Prompt:
Please restate the data word for word.

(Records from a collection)
+ + + +

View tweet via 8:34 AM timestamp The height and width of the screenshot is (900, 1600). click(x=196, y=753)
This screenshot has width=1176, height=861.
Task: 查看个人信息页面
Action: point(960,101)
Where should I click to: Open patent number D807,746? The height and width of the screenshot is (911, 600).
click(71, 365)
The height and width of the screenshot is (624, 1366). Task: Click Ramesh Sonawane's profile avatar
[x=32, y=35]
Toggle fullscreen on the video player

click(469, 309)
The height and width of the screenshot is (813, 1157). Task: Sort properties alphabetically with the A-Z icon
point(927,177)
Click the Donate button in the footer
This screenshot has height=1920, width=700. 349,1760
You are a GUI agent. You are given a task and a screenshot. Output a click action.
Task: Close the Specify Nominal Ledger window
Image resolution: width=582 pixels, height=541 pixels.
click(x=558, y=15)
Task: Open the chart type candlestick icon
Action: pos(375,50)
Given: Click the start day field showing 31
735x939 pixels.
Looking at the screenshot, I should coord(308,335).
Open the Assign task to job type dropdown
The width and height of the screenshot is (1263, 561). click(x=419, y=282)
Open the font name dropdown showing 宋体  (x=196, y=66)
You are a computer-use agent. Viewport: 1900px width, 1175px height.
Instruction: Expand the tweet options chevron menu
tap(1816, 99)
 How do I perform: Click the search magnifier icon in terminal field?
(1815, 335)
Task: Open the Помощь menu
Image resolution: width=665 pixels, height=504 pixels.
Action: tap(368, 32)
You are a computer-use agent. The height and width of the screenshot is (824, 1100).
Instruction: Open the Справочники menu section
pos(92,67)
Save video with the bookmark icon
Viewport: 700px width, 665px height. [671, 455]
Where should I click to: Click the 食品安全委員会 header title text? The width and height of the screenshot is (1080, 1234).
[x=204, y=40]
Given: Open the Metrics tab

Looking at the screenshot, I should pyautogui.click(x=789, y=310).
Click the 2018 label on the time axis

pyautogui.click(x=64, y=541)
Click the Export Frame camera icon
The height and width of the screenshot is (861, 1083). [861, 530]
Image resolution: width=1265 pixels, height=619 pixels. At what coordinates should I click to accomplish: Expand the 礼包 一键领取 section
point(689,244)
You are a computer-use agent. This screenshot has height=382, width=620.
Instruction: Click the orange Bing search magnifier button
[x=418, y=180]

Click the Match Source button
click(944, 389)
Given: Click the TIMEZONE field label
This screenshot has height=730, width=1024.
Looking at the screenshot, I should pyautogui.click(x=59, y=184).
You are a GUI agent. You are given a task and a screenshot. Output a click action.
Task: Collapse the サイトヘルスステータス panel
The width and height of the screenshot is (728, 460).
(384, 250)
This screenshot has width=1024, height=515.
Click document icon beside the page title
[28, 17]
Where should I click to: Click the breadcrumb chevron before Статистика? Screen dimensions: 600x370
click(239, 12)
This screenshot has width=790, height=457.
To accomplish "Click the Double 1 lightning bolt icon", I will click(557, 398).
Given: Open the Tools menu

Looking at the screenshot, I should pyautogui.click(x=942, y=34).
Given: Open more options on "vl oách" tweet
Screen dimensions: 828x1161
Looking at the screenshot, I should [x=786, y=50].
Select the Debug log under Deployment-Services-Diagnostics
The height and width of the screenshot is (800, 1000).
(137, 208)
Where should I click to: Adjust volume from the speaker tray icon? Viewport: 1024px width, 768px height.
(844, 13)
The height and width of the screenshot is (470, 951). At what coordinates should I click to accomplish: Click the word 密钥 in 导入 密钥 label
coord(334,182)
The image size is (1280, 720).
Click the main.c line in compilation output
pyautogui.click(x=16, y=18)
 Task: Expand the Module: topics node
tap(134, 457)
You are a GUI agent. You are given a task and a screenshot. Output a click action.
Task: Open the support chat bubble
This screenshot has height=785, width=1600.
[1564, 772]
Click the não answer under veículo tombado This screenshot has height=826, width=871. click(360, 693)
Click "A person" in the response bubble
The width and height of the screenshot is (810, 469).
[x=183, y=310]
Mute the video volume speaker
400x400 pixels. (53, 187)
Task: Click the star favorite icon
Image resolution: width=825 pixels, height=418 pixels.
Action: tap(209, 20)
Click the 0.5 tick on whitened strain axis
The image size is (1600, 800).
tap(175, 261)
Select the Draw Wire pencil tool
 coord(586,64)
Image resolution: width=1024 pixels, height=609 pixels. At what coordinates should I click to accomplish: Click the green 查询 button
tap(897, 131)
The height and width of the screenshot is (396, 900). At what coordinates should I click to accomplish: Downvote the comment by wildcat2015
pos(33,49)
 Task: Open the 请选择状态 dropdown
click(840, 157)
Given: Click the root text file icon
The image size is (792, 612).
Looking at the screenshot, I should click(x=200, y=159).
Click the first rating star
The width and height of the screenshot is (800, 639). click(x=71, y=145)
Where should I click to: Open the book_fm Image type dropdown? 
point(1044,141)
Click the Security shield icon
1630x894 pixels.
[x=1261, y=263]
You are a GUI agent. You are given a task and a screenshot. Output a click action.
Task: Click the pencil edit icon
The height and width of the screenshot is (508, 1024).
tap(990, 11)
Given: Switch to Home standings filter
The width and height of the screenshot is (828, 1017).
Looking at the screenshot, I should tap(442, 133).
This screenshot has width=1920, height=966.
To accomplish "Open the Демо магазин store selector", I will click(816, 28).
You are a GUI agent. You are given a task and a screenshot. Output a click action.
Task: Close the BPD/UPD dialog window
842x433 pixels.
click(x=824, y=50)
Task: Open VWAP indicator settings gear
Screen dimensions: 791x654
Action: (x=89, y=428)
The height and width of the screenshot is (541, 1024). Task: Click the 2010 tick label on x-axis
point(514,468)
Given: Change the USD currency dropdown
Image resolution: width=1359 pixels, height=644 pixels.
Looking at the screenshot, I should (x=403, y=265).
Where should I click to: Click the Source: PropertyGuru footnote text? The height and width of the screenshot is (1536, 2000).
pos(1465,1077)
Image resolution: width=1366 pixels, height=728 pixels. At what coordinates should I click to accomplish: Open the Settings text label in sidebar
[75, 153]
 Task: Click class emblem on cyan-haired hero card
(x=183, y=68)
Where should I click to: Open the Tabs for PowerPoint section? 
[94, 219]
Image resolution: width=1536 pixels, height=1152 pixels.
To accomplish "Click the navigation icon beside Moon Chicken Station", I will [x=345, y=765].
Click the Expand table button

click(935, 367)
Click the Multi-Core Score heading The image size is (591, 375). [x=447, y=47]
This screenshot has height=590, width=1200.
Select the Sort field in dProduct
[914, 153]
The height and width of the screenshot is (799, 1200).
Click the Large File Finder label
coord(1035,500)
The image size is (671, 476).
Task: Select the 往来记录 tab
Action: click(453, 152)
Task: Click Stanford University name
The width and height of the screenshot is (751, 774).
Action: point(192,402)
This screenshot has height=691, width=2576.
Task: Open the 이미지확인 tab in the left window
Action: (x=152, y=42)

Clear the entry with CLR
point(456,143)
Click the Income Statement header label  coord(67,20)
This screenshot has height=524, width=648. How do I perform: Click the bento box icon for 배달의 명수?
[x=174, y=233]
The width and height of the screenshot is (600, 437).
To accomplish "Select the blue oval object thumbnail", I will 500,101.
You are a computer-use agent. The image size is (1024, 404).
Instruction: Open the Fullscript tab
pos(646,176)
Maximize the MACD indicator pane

+ + + +

Response area:
View tweet via 8:34 AM timestamp The height and width of the screenshot is (900, 1600). click(x=196, y=753)
This screenshot has width=1176, height=861.
Task: 查看个人信息页面
Action: point(960,101)
Where should I click to: Open patent number D807,746? The height and width of the screenshot is (911, 600).
click(71, 365)
The height and width of the screenshot is (624, 1366). Task: Click Ramesh Sonawane's profile avatar
[x=32, y=35]
Toggle fullscreen on the video player

click(469, 309)
The height and width of the screenshot is (813, 1157). Task: Sort properties alphabetically with the A-Z icon
point(927,177)
Click the Donate button in the footer
This screenshot has height=1920, width=700. 349,1760
You are a GUI agent. You are given a task and a screenshot. Output a click action.
Task: Close the Specify Nominal Ledger window
Image resolution: width=582 pixels, height=541 pixels.
click(x=558, y=15)
Task: Open the chart type candlestick icon
Action: pos(375,50)
Given: Click the start day field showing 31
735x939 pixels.
Looking at the screenshot, I should coord(308,335).
Open the Assign task to job type dropdown
The width and height of the screenshot is (1263, 561). click(x=419, y=282)
Open the font name dropdown showing 宋体  (x=196, y=66)
You are a computer-use agent. Viewport: 1900px width, 1175px height.
Instruction: Expand the tweet options chevron menu
tap(1816, 99)
 How do I perform: Click the search magnifier icon in terminal field?
(1815, 335)
Task: Open the Помощь menu
Image resolution: width=665 pixels, height=504 pixels.
Action: tap(368, 32)
You are a computer-use agent. The height and width of the screenshot is (824, 1100).
Instruction: Open the Справочники menu section
pos(92,67)
Save video with the bookmark icon
Viewport: 700px width, 665px height. [671, 455]
Where should I click to: Click the 食品安全委員会 header title text? The width and height of the screenshot is (1080, 1234).
[x=204, y=40]
Given: Open the Metrics tab

Looking at the screenshot, I should pyautogui.click(x=789, y=310).
Click the 2018 label on the time axis

pyautogui.click(x=64, y=541)
Click the Export Frame camera icon
The height and width of the screenshot is (861, 1083). [861, 530]
Image resolution: width=1265 pixels, height=619 pixels. At what coordinates should I click to accomplish: Expand the 礼包 一键领取 section
point(689,244)
You are a computer-use agent. This screenshot has height=382, width=620.
Instruction: Click the orange Bing search magnifier button
[x=418, y=180]

Click the Match Source button
click(944, 389)
Given: Click the TIMEZONE field label
This screenshot has height=730, width=1024.
Looking at the screenshot, I should pyautogui.click(x=59, y=184).
You are a GUI agent. You are given a task and a screenshot. Output a click action.
Task: Collapse the サイトヘルスステータス panel
The width and height of the screenshot is (728, 460).
(384, 250)
This screenshot has width=1024, height=515.
Click document icon beside the page title
[28, 17]
Where should I click to: Click the breadcrumb chevron before Статистика? Screen dimensions: 600x370
click(239, 12)
This screenshot has width=790, height=457.
To accomplish "Click the Double 1 lightning bolt icon", I will click(557, 398).
Given: Open the Tools menu

Looking at the screenshot, I should pyautogui.click(x=942, y=34).
Given: Open more options on "vl oách" tweet
Screen dimensions: 828x1161
Looking at the screenshot, I should [x=786, y=50].
Select the Debug log under Deployment-Services-Diagnostics
The height and width of the screenshot is (800, 1000).
(137, 208)
Where should I click to: Adjust volume from the speaker tray icon? Viewport: 1024px width, 768px height.
(844, 13)
The height and width of the screenshot is (470, 951). At what coordinates should I click to accomplish: Click the word 密钥 in 导入 密钥 label
coord(334,182)
The image size is (1280, 720).
Click the main.c line in compilation output
pyautogui.click(x=16, y=18)
 Task: Expand the Module: topics node
tap(134, 457)
You are a GUI agent. You are given a task and a screenshot. Output a click action.
Task: Open the support chat bubble
This screenshot has height=785, width=1600.
[1564, 772]
Click the não answer under veículo tombado This screenshot has height=826, width=871. click(360, 693)
Click "A person" in the response bubble
The width and height of the screenshot is (810, 469).
[x=183, y=310]
Mute the video volume speaker
400x400 pixels. (53, 187)
Task: Click the star favorite icon
Image resolution: width=825 pixels, height=418 pixels.
Action: tap(209, 20)
Click the 0.5 tick on whitened strain axis
The image size is (1600, 800).
tap(175, 261)
Select the Draw Wire pencil tool
 coord(586,64)
Image resolution: width=1024 pixels, height=609 pixels. At what coordinates should I click to accomplish: Click the green 查询 button
tap(897, 131)
The height and width of the screenshot is (396, 900). At what coordinates should I click to accomplish: Downvote the comment by wildcat2015
pos(33,49)
 Task: Open the 请选择状态 dropdown
click(840, 157)
Given: Click the root text file icon
The image size is (792, 612).
Looking at the screenshot, I should click(x=200, y=159).
Click the first rating star
The width and height of the screenshot is (800, 639). click(x=71, y=145)
Where should I click to: Open the book_fm Image type dropdown? 
point(1044,141)
Click the Security shield icon
1630x894 pixels.
[x=1261, y=263]
You are a GUI agent. You are given a task and a screenshot. Output a click action.
Task: Click the pencil edit icon
The height and width of the screenshot is (508, 1024).
tap(990, 11)
Given: Switch to Home standings filter
The width and height of the screenshot is (828, 1017).
Looking at the screenshot, I should tap(442, 133).
This screenshot has width=1920, height=966.
To accomplish "Open the Демо магазин store selector", I will click(816, 28).
You are a GUI agent. You are given a task and a screenshot. Output a click action.
Task: Close the BPD/UPD dialog window
842x433 pixels.
click(x=824, y=50)
Task: Open VWAP indicator settings gear
Screen dimensions: 791x654
Action: (x=89, y=428)
The height and width of the screenshot is (541, 1024). Task: Click the 2010 tick label on x-axis
point(514,468)
Given: Change the USD currency dropdown
Image resolution: width=1359 pixels, height=644 pixels.
Looking at the screenshot, I should (x=403, y=265).
Where should I click to: Click the Source: PropertyGuru footnote text? The height and width of the screenshot is (1536, 2000).
pos(1465,1077)
Image resolution: width=1366 pixels, height=728 pixels. At what coordinates should I click to accomplish: Open the Settings text label in sidebar
[75, 153]
 Task: Click class emblem on cyan-haired hero card
(x=183, y=68)
Where should I click to: Open the Tabs for PowerPoint section? 
[94, 219]
Image resolution: width=1536 pixels, height=1152 pixels.
To accomplish "Click the navigation icon beside Moon Chicken Station", I will [x=345, y=765].
Click the Expand table button

click(935, 367)
Click the Multi-Core Score heading The image size is (591, 375). [x=447, y=47]
This screenshot has height=590, width=1200.
Select the Sort field in dProduct
[914, 153]
The height and width of the screenshot is (799, 1200).
Click the Large File Finder label
coord(1035,500)
The image size is (671, 476).
Task: Select the 往来记录 tab
Action: click(453, 152)
Task: Click Stanford University name
The width and height of the screenshot is (751, 774).
Action: point(192,402)
This screenshot has height=691, width=2576.
Task: Open the 이미지확인 tab in the left window
Action: (x=152, y=42)

Clear the entry with CLR
point(456,143)
Click the Income Statement header label  coord(67,20)
This screenshot has height=524, width=648. How do I perform: Click the bento box icon for 배달의 명수?
[x=174, y=233]
The width and height of the screenshot is (600, 437).
To accomplish "Select the blue oval object thumbnail", I will 500,101.
You are a computer-use agent. The image size is (1024, 404).
Instruction: Open the Fullscript tab
pos(646,176)
Maximize the MACD indicator pane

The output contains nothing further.